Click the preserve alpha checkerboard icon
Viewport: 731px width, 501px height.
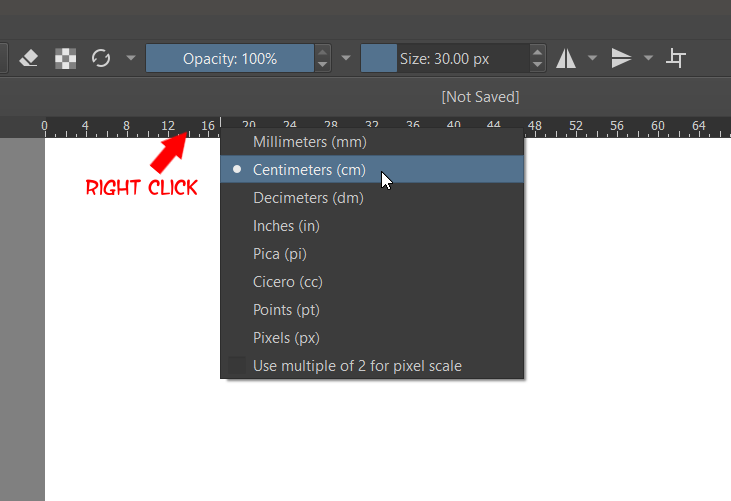65,58
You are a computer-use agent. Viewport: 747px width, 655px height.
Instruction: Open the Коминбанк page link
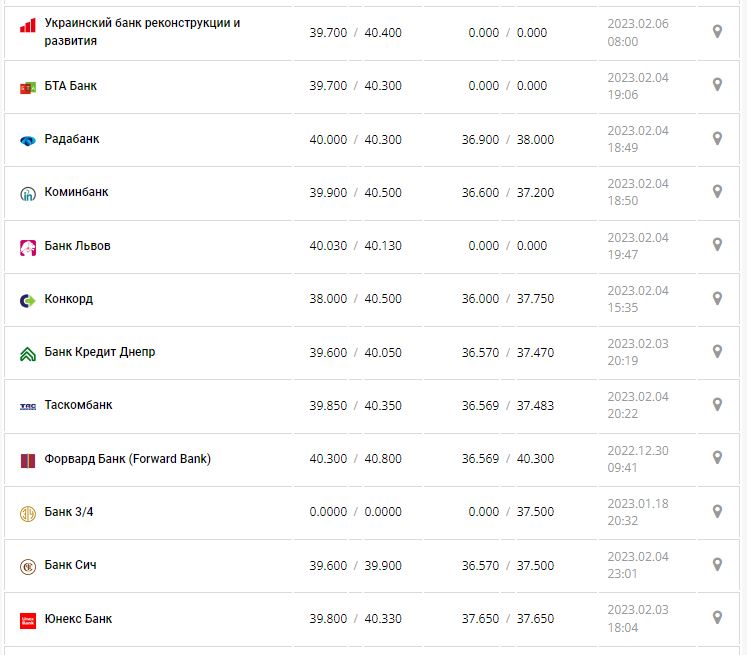click(77, 192)
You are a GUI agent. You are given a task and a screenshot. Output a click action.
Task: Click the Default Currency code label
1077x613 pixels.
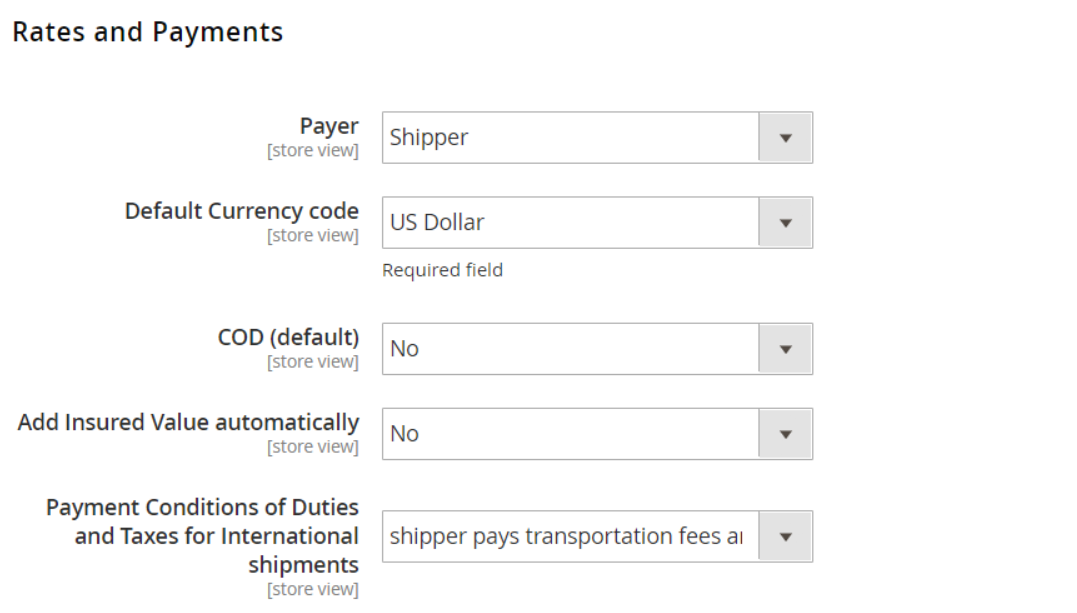pos(241,211)
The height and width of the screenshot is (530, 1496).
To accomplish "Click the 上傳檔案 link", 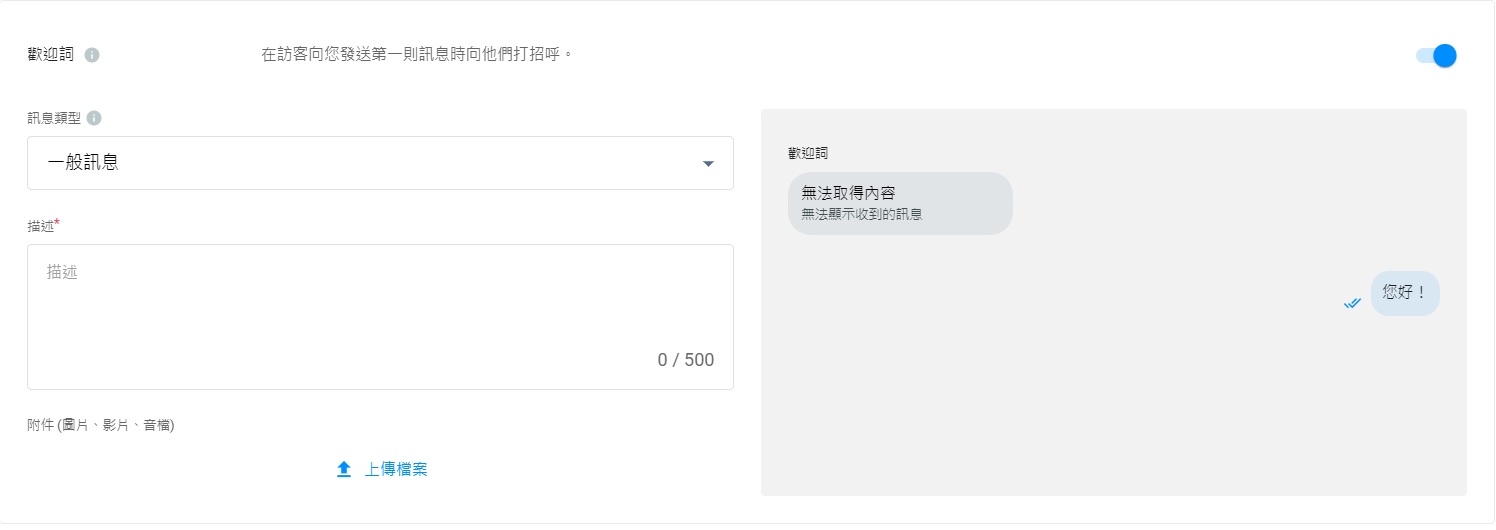I will pyautogui.click(x=396, y=469).
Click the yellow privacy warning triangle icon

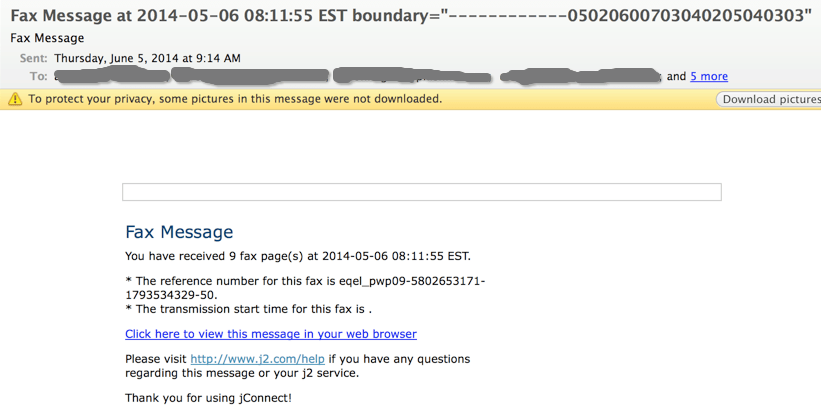tap(15, 99)
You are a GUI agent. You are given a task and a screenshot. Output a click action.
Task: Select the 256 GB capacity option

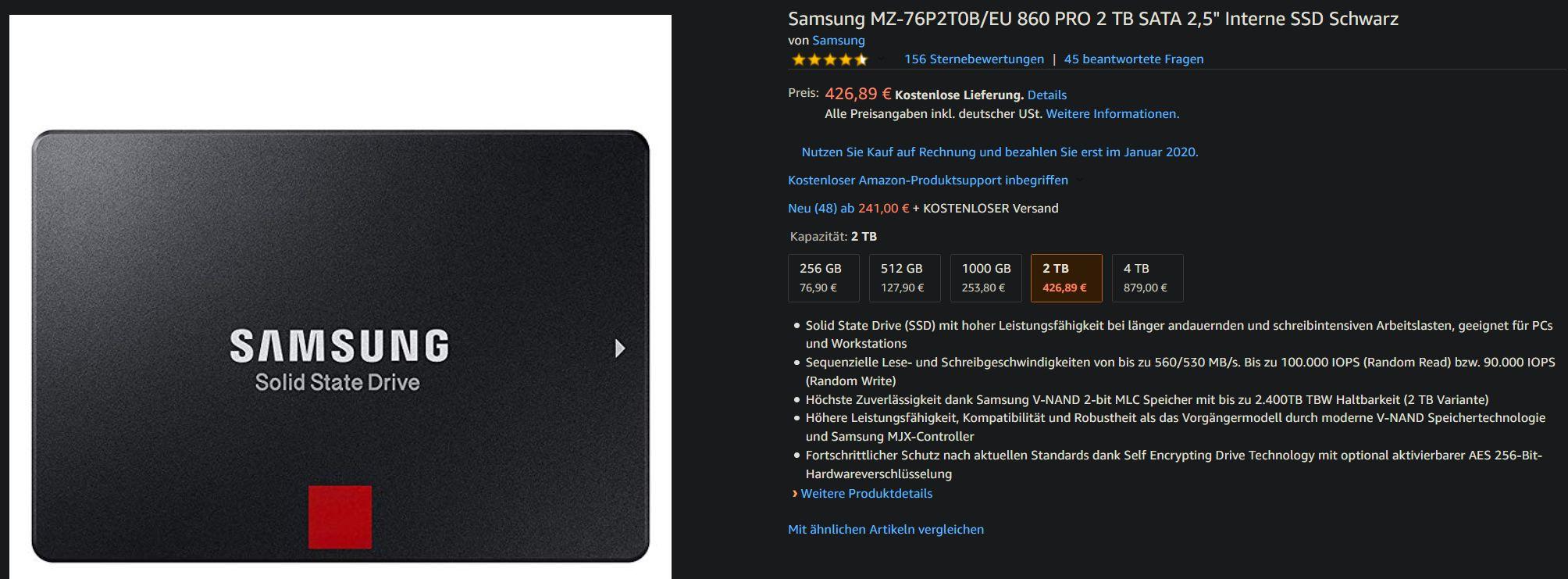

> What is being asked
Retype the part of the records that opens with the line containing "You are a computer-use" and closes with the line containing "pos(241,211)", including both of those lines. Leave the pictures out of your copy.

> Output for this exercise
You are a computer-use agent. Viewport: 747px width, 655px height.
Instruction: Open the Коминбанк page link
click(77, 192)
You are a GUI agent. You are given a task and a screenshot. Output a click action.
Task: Click the Default Currency code label
1077x613 pixels.
pos(241,211)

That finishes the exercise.